**DATA ROWS**
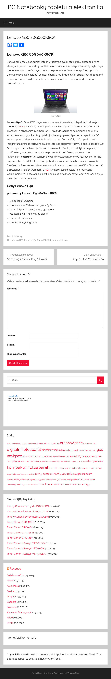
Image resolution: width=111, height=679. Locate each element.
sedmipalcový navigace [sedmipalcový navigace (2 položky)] (56, 480)
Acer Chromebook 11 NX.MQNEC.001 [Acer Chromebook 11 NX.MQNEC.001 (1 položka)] (36, 443)
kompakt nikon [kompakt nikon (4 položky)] (96, 461)
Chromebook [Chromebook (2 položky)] (89, 443)
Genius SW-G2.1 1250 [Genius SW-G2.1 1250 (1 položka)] (88, 450)
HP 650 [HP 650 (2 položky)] (95, 456)
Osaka (10, 591)
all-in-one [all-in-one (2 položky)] (55, 443)
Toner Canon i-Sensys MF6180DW (26, 543)
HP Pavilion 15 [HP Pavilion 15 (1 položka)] (36, 461)
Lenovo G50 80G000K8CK (37, 240)
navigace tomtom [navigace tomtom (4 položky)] (82, 474)
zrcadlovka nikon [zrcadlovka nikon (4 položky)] (70, 484)
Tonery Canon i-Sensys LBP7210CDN (27, 511)
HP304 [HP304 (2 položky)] (73, 456)
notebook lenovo (60, 240)
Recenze (15, 568)
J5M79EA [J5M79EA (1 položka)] (84, 461)
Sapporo (11, 601)
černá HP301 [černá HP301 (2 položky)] (84, 485)
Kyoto (10, 623)
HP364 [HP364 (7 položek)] (80, 456)
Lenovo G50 (17, 240)
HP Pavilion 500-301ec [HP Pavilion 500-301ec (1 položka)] (72, 461)
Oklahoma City (15, 575)
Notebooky (16, 236)
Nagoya (11, 596)
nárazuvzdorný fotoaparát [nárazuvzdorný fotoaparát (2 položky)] (18, 480)
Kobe (10, 617)
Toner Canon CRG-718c (20, 527)
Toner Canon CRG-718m (20, 532)
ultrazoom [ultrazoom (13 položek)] (87, 479)
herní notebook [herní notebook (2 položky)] (29, 456)
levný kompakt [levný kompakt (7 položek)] (44, 473)
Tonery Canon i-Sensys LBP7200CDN (28, 516)
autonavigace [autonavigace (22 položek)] (71, 443)
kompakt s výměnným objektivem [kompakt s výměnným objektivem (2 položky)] (64, 468)
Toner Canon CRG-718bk (20, 522)
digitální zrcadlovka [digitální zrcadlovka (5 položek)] (53, 449)
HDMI (48, 169)
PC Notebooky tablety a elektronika (55, 7)
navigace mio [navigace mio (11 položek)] (63, 473)
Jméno (11, 335)
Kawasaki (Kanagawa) (19, 612)
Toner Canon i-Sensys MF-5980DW (26, 553)
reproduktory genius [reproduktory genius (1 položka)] (37, 480)
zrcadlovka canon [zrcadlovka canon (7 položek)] (49, 484)
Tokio (10, 580)
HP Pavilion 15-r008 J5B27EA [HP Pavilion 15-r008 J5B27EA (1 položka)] (52, 461)
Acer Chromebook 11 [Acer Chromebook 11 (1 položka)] (14, 443)
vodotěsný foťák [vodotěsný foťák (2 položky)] (14, 485)
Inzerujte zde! (13, 396)
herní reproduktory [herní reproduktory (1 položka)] (56, 456)
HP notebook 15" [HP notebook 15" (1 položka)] (24, 461)
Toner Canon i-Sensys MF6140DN (25, 548)
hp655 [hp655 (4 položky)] (14, 461)
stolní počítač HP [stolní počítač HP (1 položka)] (73, 480)
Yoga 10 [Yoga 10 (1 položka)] (24, 485)
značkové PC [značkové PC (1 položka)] (33, 485)
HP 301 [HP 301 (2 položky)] (66, 456)
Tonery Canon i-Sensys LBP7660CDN (28, 506)
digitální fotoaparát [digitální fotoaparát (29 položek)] (24, 449)
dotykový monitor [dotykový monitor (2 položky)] (72, 450)
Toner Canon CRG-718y (20, 537)
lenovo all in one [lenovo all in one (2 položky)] (86, 468)
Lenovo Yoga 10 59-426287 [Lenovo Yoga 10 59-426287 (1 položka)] (24, 474)
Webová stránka (16, 353)
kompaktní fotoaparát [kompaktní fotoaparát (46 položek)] (27, 467)
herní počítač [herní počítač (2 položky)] (42, 456)
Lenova (20, 126)
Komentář (13, 288)
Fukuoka (11, 607)
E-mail (11, 344)
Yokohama (13, 585)
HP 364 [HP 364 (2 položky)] (88, 456)
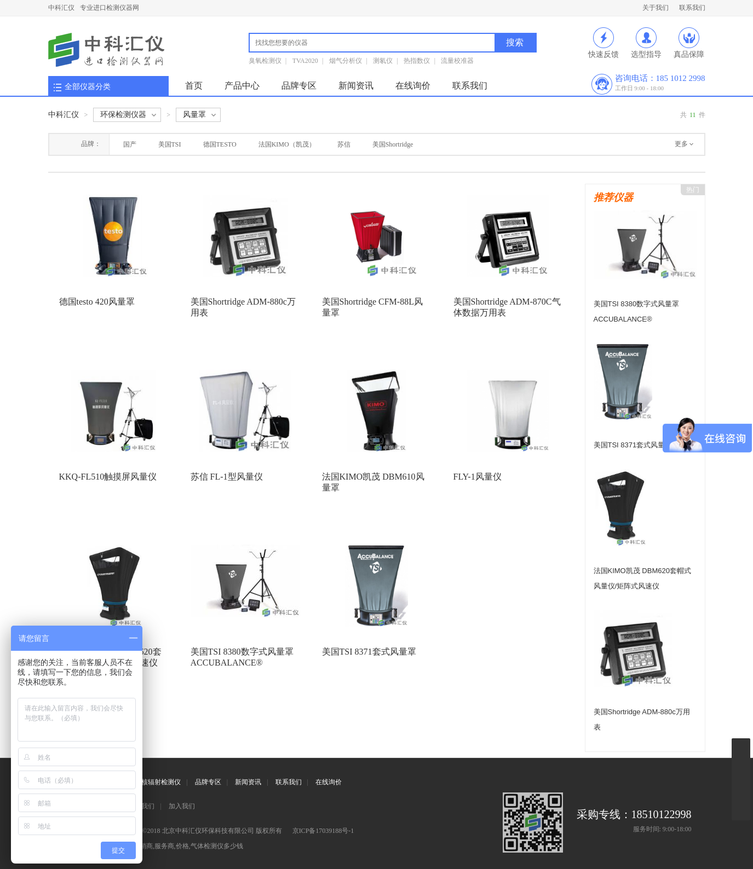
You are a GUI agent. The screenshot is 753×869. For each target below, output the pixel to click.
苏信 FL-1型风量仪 (227, 476)
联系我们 (692, 7)
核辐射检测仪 (161, 782)
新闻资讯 (355, 85)
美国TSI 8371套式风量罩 (369, 651)
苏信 (343, 144)
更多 (681, 144)
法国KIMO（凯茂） (286, 144)
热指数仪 (417, 61)
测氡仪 (383, 61)
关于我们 (655, 7)
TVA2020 (305, 61)
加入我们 (182, 806)
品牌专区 (299, 85)
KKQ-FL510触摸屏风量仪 (108, 476)
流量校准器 (457, 61)
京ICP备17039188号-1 (323, 831)
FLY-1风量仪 (477, 476)
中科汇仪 (61, 7)
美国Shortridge (392, 144)
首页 (194, 85)
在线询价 (412, 85)
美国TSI (169, 144)
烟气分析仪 (345, 61)
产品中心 (242, 85)
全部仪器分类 (88, 87)
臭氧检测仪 (265, 61)
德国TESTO (220, 144)
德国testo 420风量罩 (97, 301)
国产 (129, 144)
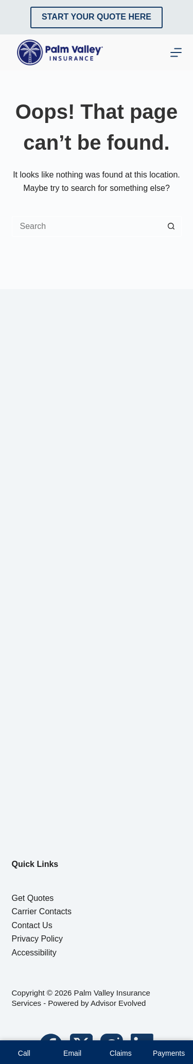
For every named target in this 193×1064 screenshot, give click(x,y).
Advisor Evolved (118, 1003)
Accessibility (34, 952)
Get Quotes (33, 898)
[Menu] (176, 52)
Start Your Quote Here (96, 16)
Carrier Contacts (42, 911)
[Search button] (171, 226)
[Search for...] (86, 226)
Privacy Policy (37, 938)
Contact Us (32, 925)
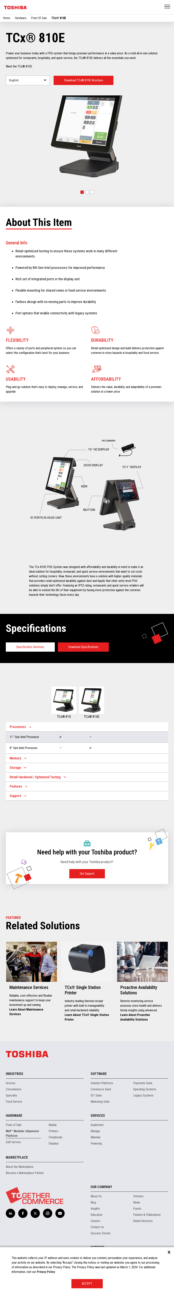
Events (137, 1208)
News (136, 1202)
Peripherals (55, 1137)
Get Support (87, 873)
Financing (96, 1143)
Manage (95, 1131)
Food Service (14, 1101)
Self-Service (13, 1142)
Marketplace (17, 1157)
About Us (96, 1196)
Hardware (21, 18)
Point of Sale (13, 1125)
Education (96, 1215)
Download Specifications (83, 647)
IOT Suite (96, 1095)
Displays (54, 1143)
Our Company (101, 1187)
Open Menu (167, 7)
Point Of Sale (39, 18)
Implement (97, 1125)
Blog (93, 1202)
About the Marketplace (19, 1167)
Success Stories (101, 1233)
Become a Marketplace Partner (25, 1173)
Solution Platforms (102, 1083)
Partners (138, 1196)
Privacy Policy (46, 1272)
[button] (82, 192)
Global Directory (143, 1221)
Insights (95, 1208)
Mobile (53, 1125)
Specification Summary (30, 647)
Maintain (95, 1137)
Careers (95, 1221)
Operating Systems (144, 1089)
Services (98, 1115)
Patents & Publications (147, 1215)
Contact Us (97, 1227)
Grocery (10, 1083)
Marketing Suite (100, 1101)
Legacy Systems (143, 1095)
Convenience (13, 1089)
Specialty (11, 1095)
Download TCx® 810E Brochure (83, 80)
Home (6, 18)
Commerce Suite (101, 1089)
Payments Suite (142, 1083)
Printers (53, 1131)
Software (99, 1074)
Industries (14, 1074)
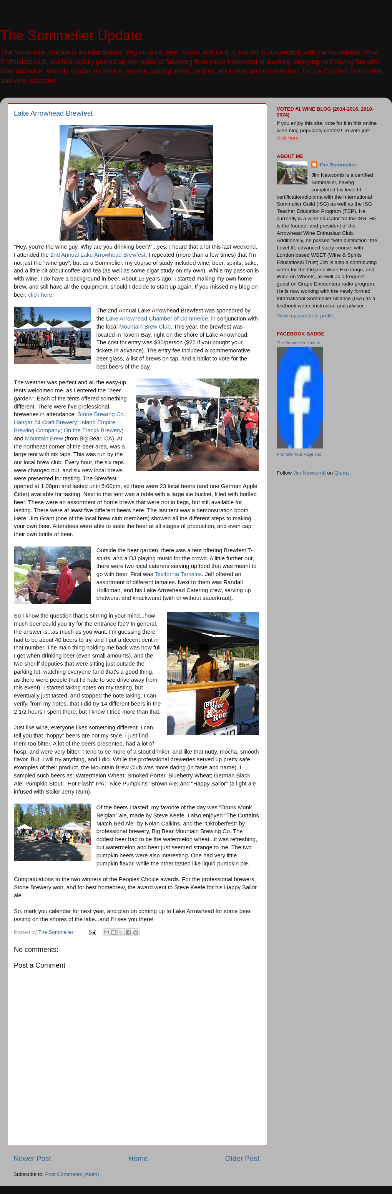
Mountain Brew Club (145, 327)
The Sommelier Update (71, 35)
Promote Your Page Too (299, 454)
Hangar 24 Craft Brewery (45, 422)
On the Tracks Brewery (93, 430)
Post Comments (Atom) (72, 1174)
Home (138, 1158)
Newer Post (32, 1158)
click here (40, 295)
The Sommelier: (338, 165)
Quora (341, 473)
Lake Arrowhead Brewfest (53, 113)
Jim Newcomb (309, 473)
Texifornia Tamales (178, 574)
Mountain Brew (44, 438)
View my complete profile (305, 316)
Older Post (242, 1158)
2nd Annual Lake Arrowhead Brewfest (98, 255)
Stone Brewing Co (101, 414)
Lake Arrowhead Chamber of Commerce (157, 319)
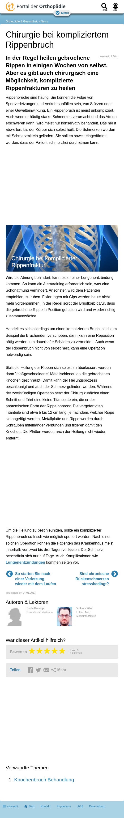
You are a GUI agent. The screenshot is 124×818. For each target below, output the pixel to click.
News (44, 21)
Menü (62, 13)
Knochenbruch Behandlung (44, 779)
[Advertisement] (62, 184)
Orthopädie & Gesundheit (22, 21)
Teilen (15, 670)
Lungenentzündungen (25, 562)
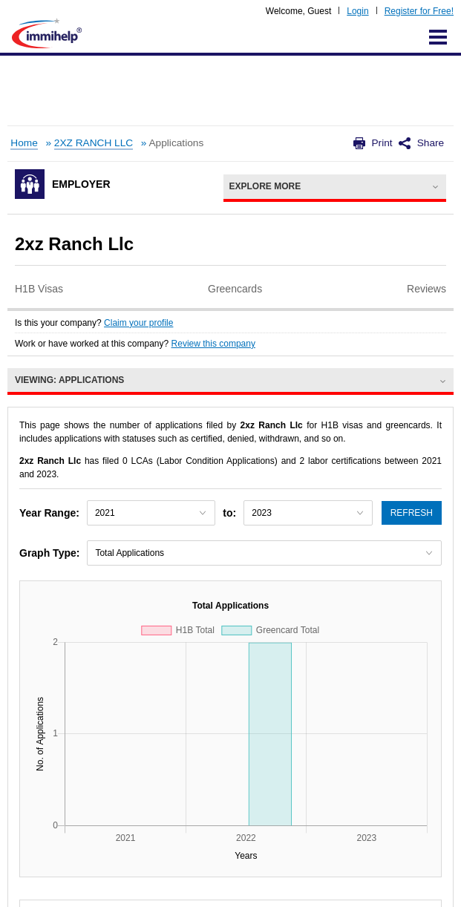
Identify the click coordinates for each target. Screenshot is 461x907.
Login (357, 11)
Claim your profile (138, 323)
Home (23, 142)
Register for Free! (419, 11)
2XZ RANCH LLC (93, 142)
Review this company (213, 343)
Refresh (411, 513)
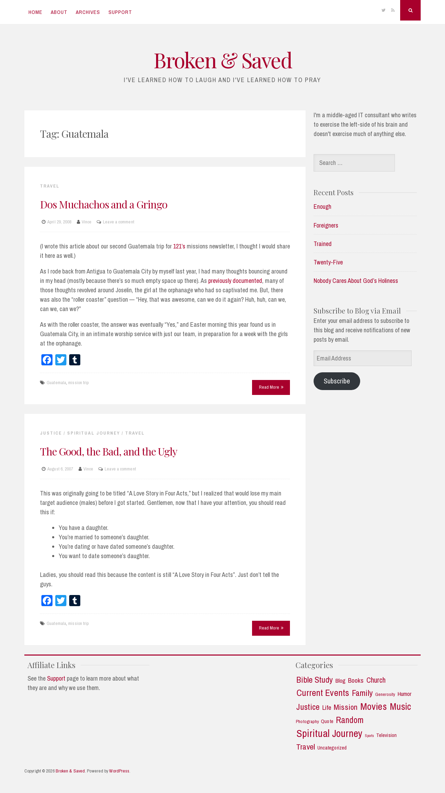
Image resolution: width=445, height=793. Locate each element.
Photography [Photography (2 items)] (307, 721)
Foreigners (326, 225)
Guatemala (56, 383)
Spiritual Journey (93, 433)
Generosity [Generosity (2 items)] (385, 694)
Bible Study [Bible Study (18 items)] (314, 679)
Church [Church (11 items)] (376, 680)
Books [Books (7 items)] (356, 680)
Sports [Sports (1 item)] (369, 735)
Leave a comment (118, 222)
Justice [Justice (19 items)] (307, 707)
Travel (49, 186)
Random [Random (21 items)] (350, 720)
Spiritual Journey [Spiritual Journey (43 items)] (330, 733)
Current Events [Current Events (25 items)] (323, 693)
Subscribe (337, 381)
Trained (323, 243)
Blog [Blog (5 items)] (340, 680)
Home (35, 12)
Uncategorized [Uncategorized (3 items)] (332, 748)
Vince (87, 222)
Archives (88, 12)
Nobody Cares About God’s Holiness (356, 280)
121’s (179, 246)
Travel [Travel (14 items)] (305, 747)
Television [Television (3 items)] (386, 735)
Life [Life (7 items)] (326, 707)
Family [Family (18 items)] (362, 693)
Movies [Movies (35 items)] (373, 706)
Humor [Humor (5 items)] (404, 694)
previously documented (235, 280)
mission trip (78, 383)
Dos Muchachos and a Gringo (103, 204)
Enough (322, 206)
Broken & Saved (222, 59)
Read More (271, 387)
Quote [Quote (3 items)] (327, 721)
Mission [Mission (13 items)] (345, 707)
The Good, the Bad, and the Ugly (108, 451)
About (59, 12)
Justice (51, 433)
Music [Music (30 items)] (400, 706)
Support (120, 12)
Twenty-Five (328, 262)
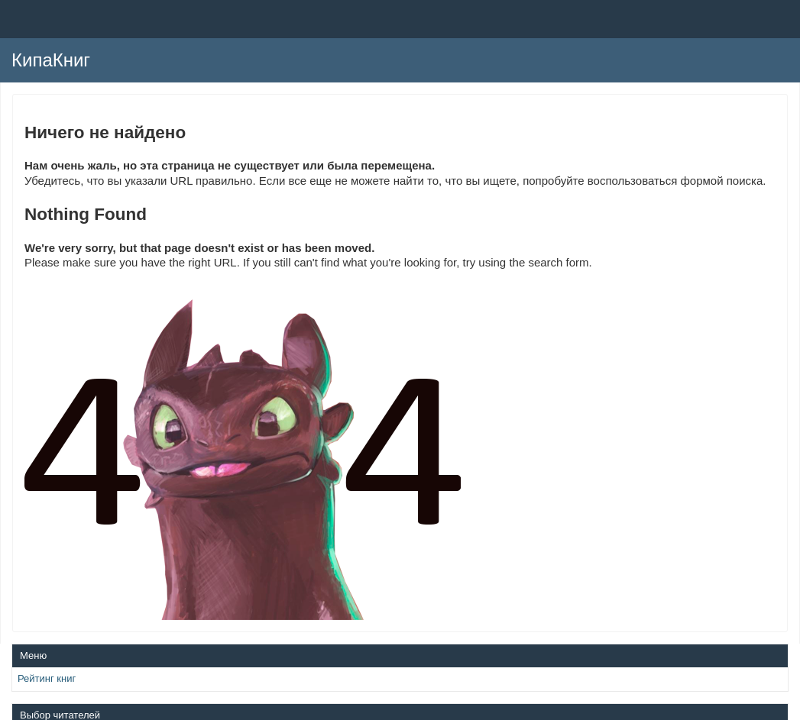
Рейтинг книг (47, 678)
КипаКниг (50, 60)
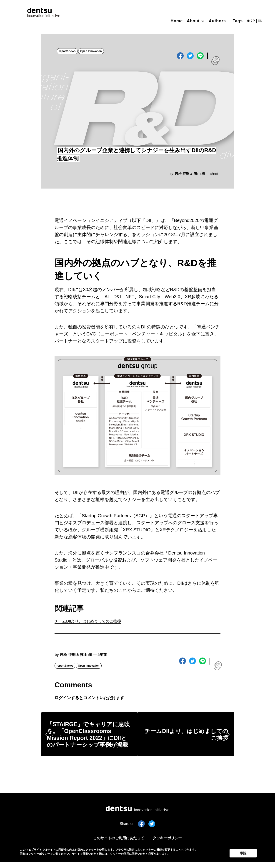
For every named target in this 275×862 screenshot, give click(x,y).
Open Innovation (91, 51)
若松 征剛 (182, 174)
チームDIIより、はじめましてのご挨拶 (94, 621)
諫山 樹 (199, 174)
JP (253, 21)
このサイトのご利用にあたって (116, 838)
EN (260, 21)
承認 (243, 852)
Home (177, 21)
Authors (217, 21)
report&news (67, 51)
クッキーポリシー (170, 838)
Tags (238, 21)
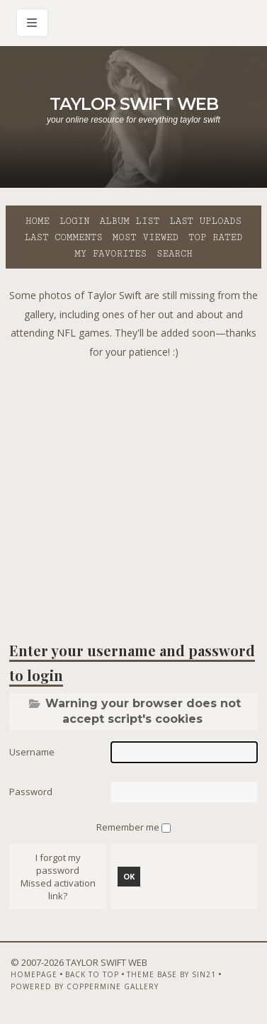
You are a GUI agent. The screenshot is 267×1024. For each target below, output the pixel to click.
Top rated (215, 237)
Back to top (92, 974)
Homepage (34, 974)
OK (129, 876)
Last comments (64, 237)
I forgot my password (58, 864)
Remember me (128, 827)
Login (74, 221)
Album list (129, 221)
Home (37, 221)
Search (175, 253)
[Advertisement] (133, 495)
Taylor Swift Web (134, 104)
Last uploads (205, 221)
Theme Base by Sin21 (171, 974)
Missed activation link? (58, 889)
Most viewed (145, 237)
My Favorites (110, 253)
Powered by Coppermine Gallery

**TASK PROMPT**
Please revise the material between the lines holding "Chromebook [Chromebook (2 položky)] (89, 443)" and "zrcadlovka nikon [zrcadlovka", inclusive, changing "Osaka" to "Nara" and leaving everything else as it is. Return only those lines.

**RESULT BELOW**
Chromebook [Chromebook (2 položky)] (89, 443)
Genius SW-G2.1 1250 [Genius SW-G2.1 1250 (1 položka)] (88, 450)
HP 650 [HP 650 (2 položky)] (95, 456)
Nara (10, 591)
all-in-one [all-in-one (2 položky)] (55, 443)
Toner Canon i-Sensys MF6180DW (26, 543)
HP Pavilion 15 [HP Pavilion 15 (1 položka)] (36, 461)
Lenovo G50 80G000K8CK (37, 240)
navigace tomtom [navigace tomtom (4 položky)] (82, 474)
zrcadlovka nikon [zrcadlovka nikon (4 položky)] (70, 484)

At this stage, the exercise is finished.